Thursday, January 20, 2011

Playboy App Won't Open Floodgates for Porn on iPad 

We've long suspected that one secret to major financial success on the iPad is pornography, but Steve Jobs has always firmly vetoed any sort of explicit content. With the news that Playboy is coming to the iPad in an uncensored version in March, debate about the matter is heated. But it doesn't mean porn is coming.

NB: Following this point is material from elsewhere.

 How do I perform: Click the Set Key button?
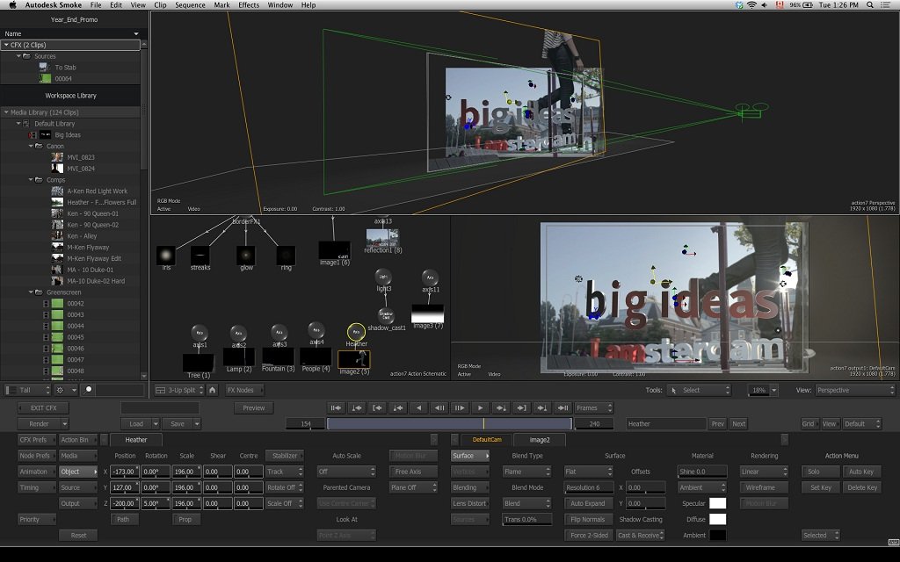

Apple had capitulate on its fairly strict ban on XXX apps inside the iTunes App Store, for a number of reasons--but mainly because the potential income from more highly sexualized content couldn't be ignored. Pornography has been a driver for change in numerous industries, so there's no reason to think it couldn't be a tool for advancing the state of the art in iPad magazine apps either.
Apple has slowly been allowing apps into the App Store that have expanded its more "adult" content--there are any number of apps suggesting sexual positions, and now there are also several "massage" apps that control the iPhone's vibration alert motor to "relieve stress." Back in December 2010 the BigStar app even snuck pornographic movie content into the App Store, with explicit adult movies as part of its stable of streamed movies.
But it's news, confirmed directly by Hugh Hefner himself via his verified Twitter account, that Playboy is coming as an iPad app in March that has many folk wondering if Apple's finally given in. Or more specifically, if Steve Jobs himself has given in--since it's clear the no-sexed-up-pixels ban has been strongly directed by Steve's own wishes ("buy an Android phone" if you want porn he once retorted).
The timing is interesting for a number of different reasons. Playboy has recently released an external hard drive that contains its entire back archive in digital form, in encrypted format and viewable only through a dedicated reader app. This represents a significant body of work for Playboy's team, and it would be a perfect database to use to craft a full-featured iPad magazine app.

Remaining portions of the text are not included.